> **Written task**:
Report, copied in full, every line of the records that contains the word "Click".

> **Material**:
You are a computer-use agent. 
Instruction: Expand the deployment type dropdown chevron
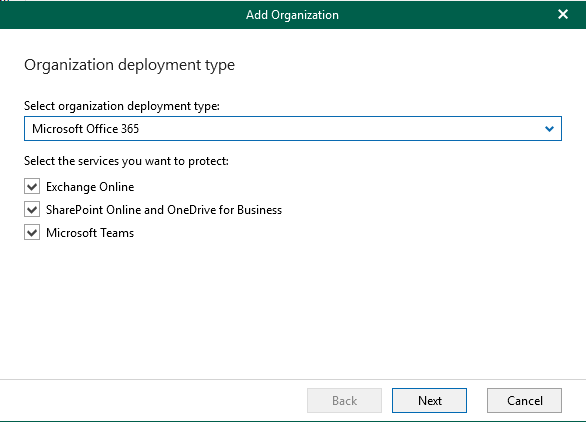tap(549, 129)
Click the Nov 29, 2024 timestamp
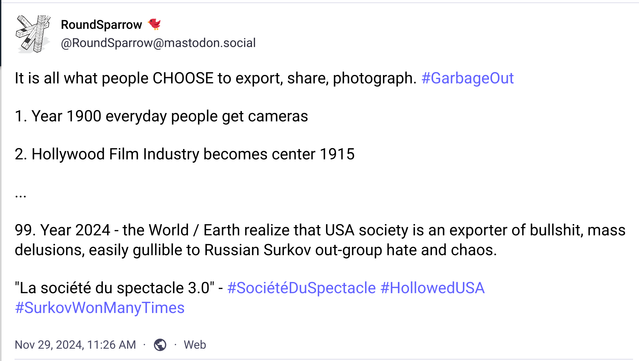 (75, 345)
...
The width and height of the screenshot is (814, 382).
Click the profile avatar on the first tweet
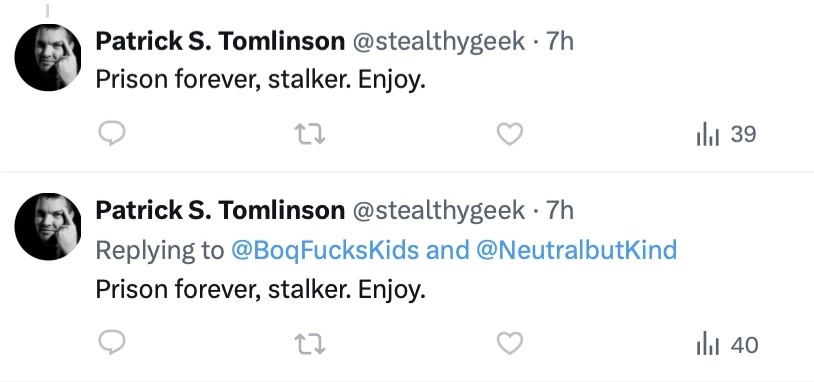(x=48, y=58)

> **Reply**:
Click the Nov 29, 2024 timestamp
Click the profile avatar on the first tweet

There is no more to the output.